Hay algo característico en estos relatos, la minuciosa observación de los espacios, hay un conocimiento y un disfrute de lo urbano, de las calles y de los paisajes en las ciudades que describe, Roma y otros sitios italianos, la ciudad de México, pueblos y carreteras, su gusto por la comida, como la pasta farfalle italiana en “El barrio francés”, con todo esto Héctor se “revela” como en una fotografía, se advierte a un sibarita, a un viajero incansable, a un amante del arte, de la vida y de sus placeres.

Los cuentos de Casa de cielo son el observatorio de las cosas inesperadas, despiadadas, donde los detalles son el centro de todo.
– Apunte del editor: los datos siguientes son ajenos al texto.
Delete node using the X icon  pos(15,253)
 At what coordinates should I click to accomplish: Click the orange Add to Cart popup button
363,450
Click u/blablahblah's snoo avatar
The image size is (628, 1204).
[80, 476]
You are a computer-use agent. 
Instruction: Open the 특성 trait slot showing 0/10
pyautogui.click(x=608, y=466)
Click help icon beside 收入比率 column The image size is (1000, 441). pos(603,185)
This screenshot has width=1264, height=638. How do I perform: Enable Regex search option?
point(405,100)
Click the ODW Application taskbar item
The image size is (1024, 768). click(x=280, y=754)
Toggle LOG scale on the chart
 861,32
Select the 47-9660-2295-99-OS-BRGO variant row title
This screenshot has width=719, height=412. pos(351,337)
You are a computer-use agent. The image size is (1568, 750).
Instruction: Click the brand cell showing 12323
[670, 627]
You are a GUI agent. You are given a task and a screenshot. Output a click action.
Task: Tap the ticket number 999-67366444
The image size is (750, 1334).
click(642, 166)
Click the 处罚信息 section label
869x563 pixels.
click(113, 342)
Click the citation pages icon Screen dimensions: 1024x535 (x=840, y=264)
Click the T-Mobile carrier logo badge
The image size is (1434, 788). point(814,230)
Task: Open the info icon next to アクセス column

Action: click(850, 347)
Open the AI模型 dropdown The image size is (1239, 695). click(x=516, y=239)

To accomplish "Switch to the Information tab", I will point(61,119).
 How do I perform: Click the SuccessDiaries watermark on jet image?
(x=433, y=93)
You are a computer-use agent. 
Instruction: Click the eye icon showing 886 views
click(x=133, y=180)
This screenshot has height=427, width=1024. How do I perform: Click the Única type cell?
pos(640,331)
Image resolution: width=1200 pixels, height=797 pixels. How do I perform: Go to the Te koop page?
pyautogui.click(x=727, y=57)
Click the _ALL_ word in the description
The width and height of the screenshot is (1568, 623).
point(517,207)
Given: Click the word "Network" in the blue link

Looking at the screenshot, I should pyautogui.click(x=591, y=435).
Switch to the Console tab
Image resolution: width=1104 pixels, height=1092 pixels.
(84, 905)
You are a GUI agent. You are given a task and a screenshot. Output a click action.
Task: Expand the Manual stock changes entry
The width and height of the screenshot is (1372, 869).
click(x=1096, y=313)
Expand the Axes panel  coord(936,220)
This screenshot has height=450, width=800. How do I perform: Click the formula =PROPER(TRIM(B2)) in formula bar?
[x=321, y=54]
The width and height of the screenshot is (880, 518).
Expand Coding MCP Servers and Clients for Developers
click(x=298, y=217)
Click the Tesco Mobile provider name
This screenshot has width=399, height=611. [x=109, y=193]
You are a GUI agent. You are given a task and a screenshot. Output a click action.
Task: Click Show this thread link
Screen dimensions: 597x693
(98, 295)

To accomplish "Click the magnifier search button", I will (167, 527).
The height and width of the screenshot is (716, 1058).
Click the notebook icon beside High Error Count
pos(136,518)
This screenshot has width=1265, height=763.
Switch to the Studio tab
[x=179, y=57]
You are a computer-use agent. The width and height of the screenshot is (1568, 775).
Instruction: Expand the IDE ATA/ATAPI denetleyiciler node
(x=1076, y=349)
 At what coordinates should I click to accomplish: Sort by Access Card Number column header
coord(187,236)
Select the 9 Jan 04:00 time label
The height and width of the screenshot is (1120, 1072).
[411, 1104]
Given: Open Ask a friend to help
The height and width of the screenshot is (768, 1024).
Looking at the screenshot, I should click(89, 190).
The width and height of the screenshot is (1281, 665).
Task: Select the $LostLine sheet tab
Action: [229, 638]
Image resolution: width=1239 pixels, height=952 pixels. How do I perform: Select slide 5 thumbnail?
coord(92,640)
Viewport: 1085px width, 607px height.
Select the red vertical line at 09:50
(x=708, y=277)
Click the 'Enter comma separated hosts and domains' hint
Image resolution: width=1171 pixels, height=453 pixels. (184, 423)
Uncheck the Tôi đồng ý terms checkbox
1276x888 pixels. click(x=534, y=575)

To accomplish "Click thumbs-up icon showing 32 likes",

Es tremenda la energía que demanda la lectura detallada de estas narraciones, donde se termina agotado de hacer los viajes por el tiempo, o por carretera, o por las sombras de una pared, o por los colores de una pintura, o por los recuerdos de algo que está en otras geografías, en fin, cada pieza, digámoslo así, es una idea narrativa libre y caprichosa en su forma y estructura, sin embargo, aunque su lenguaje coloquial, urbano, parezca tan espontáneo, detrás de toda esa libertad, hay un rigor inquebrantable, porque no cede en su propósito, en sus “pistas” breves, porque Héctor Perea es un estudioso de la lengua, un amante de las palabras y de su importancia, y un académico e investigador empedernido.  Sabe lo que hace.


[1] Lispector, Clarice. La pasión según G.H. Ed. Gandhi. México 2015. Pág. 87.